Berat hati Reilen untuk beranjak pulang mengundang tanya oleh teman dekatnya, dengan jiwa yang seolah berkecamuk penuh kontradiktif, Reilen tak sadar mengalunkan langkah penuh lunglai, dengan nafas seolah tersesak Reilen berucap ”walah..menghadapi masalah lagi”, kalimat itu terucap dari bibirnya yang mekar dengan mata sayub seolah masalah telah menunggunya di tengah zaman kegirangan yang semu. 

Temanya bertanya dengan nada penuh penasaran, kenapa, masalah apa, kamu di jemput (Mantan?) kekasihmu jadi masalah ya..? Reilen tidak menjawab, dia hanya terdiam dan beranjak pergi dengan mata dan wajahnya di usap oleh kedua tangan bersama jemari lentiknya, seolah dia tidak ingin melihat apa-apa lagi.
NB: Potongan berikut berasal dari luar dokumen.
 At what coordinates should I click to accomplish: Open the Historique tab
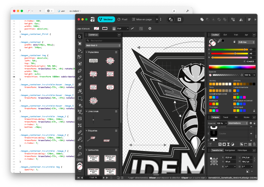[242, 150]
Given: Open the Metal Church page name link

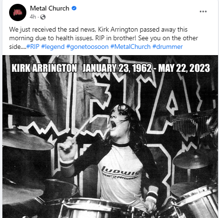Looking at the screenshot, I should click(x=49, y=8).
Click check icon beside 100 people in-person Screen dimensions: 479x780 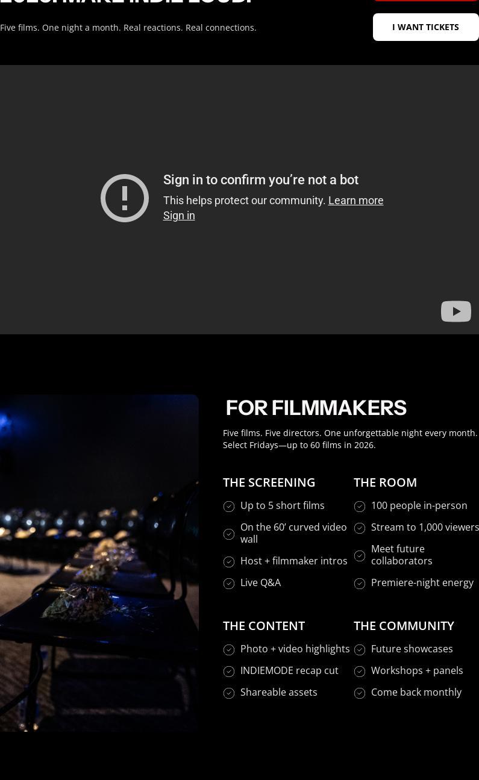[360, 507]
Genang matanya berkaca-kaca, seakan mendung telah tiba waktunya untuk membanjiri pipinya yang sedikit ditumbuhi jerawat-jerawat kecil memerah.

Sudah Reilen, zaman telah menginspirasi manusia, menginspirasi perempuan, untuk tidak terjebak dalam alunan "rayuan" yang berujung pada ke rugian yang dalam, kenangan pahit dan hegemoni serta dominasi laki-laki dengan dalih kata cinta yang absurd. Sudah..! sudah, tidak ada waktu untuk menyesali, mendua, karena sejatinya zaman akan terus berubah, bergerak meuju usia senja umat manusia, dan kita hidup di tengah zaman itu, bukan hidup di tepi di zaman yang lampau.